Would SHA1 be broken by sheer brute force, even if it had no weaknesses of its own?

Question

It is well-known that SHA1 is broken. Collisions have already been achieved.

Current algorithms for finding collisions leave a “fingerprint” in the collision files, which can easily be detected. It is claimed that brute-force would not be practical, since that would require $2^{80}$ time.

However, I am not so sure if $2^{80}$ time is that impractical. My understanding is that the Bitcoin mining network together generates about $7*2^{89}$ hashes per year. That is enough to break any system with 80 bits of security by sheer brute force. I know that it uses dedicated hardware that cannot be repurposed. But creating such hardware would be well within the capabilities of a nation state. And cryptosystems are supposed to be secure against such adversaries. Furthermore, there are other cryptosystems with 80 bits of security, and some are still being proposed today (!)

Just how feasable is this attack?

Answer 1

Yes, it is now conceivable to find a SHA-1 collision by brute force.

The general method is outlined in Paul C. van Oorschot and Michael J. Wiener's Parallel Collision Search with Cryptanalytic Applications (in Journal of Cryptology, 1999; free earlier version available from the first author's website; expands on an article presented at CACM 1994). It uses local search iterating hashing; when a distinguished value (say with a certain number of zeroes in low-order bits) is found, it is reported to a central location; enough findings lead to a collision. It is expected that less than $2^{82}$ hashes (and comparatively little extra work) are required to find a collision.

By May 2018, the bitcoin mining aggregate hash rate is reportedly $30\cdot10^{18}$ SHA-256d per second ($2^{81.1}$ per day), where SHA-256d uses two SHA-256, and SHA-256 is roughly as costly as SHA-1. The ASICs predominantly used for that can not be directly repurposed for a SHA-1 collision search: they use SHA-256d, not SHA-1; and as an aside they hash incremental values, rather than iterated ones. However the technology is there.

Thus the energy spent in a day of bitcoin mining is enough to find a SHA-1 collision by brute force, hypothesizing the same technology is used. The collision found would be a random one, with chosen prefix decided at start of attack, and could not be detected.

● **Work required**: Continue the SHA-1 brute-force discussion above from the point where it stops.

● **Provided material**:

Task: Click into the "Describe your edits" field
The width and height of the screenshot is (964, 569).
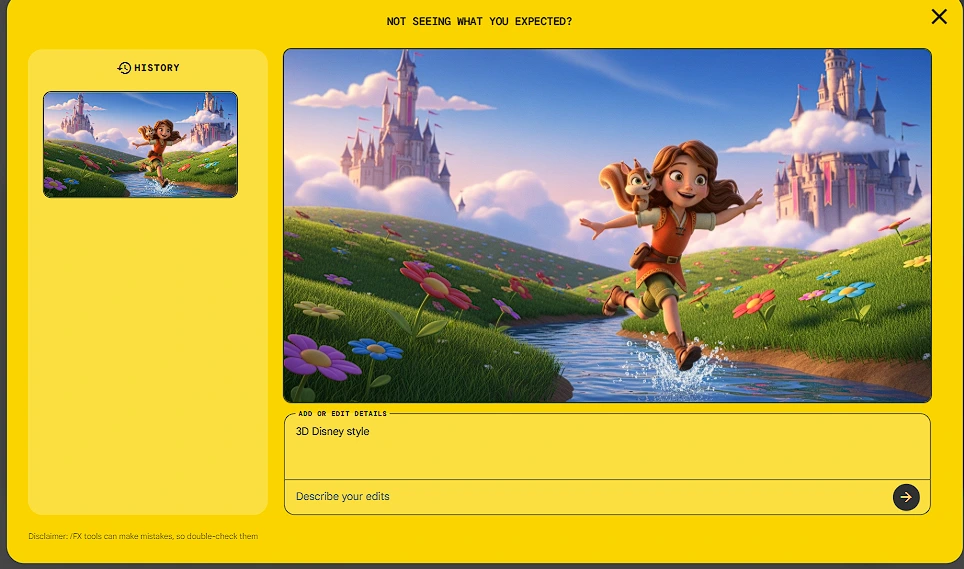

...

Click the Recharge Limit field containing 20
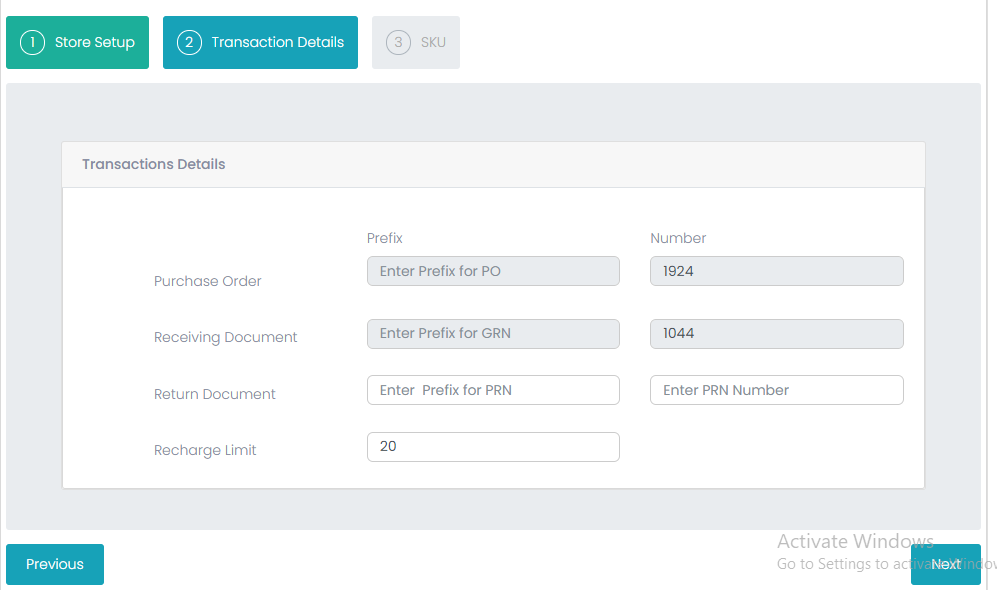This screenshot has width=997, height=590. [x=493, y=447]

● **Output**:
And it might well be that significantly less work would be enough to find a collision that evades detection using the current "fingerprint" method, by using specially crafted (but less efficient) differentials than used to find the first collision reported.

Answer 2

This paper outlines an implementation that takes 193 CPU cycles/block to compute AES - Let's assume SHA1 is similar Given no vulnerability that breaks SHA1 quicker than the birthday bound, it would take \begin{equation} 1/2 * 2^{80} \end{equation} operations on average to find a collision. Let's be generous and say we can compute SHA1 in 128 cycles: For one hash, this would take \begin{equation} 2^{79}*2^{7} = 2^{86} \end{equation} CPU Cycles. For one 2GHz processor, this operation would take approx. 3.8x10^6 seconds, or roughly 1.24 Billion years.

The Sunway TaihuLight Supercomputer in China (currently largest in the world) has a total of 10,649,600 CPU cores. For this one computer to find a collision in SHA1 would take over 118 years.

It is certainly recommended to use security parameters far above 80 (and also to NOT use SHA1), but this is a lot of work for someone to do to find hack your Nintendo Wii. I don't know what current estimates are for the NSA's computing power, but if you're concerned about nation-state snooping I would recommend a more secure hash function, Keccak / SHA-3 is the current standard, and as high a security parameter as you are willing to put up with in terms of computation speed.

Hope this is helpful :)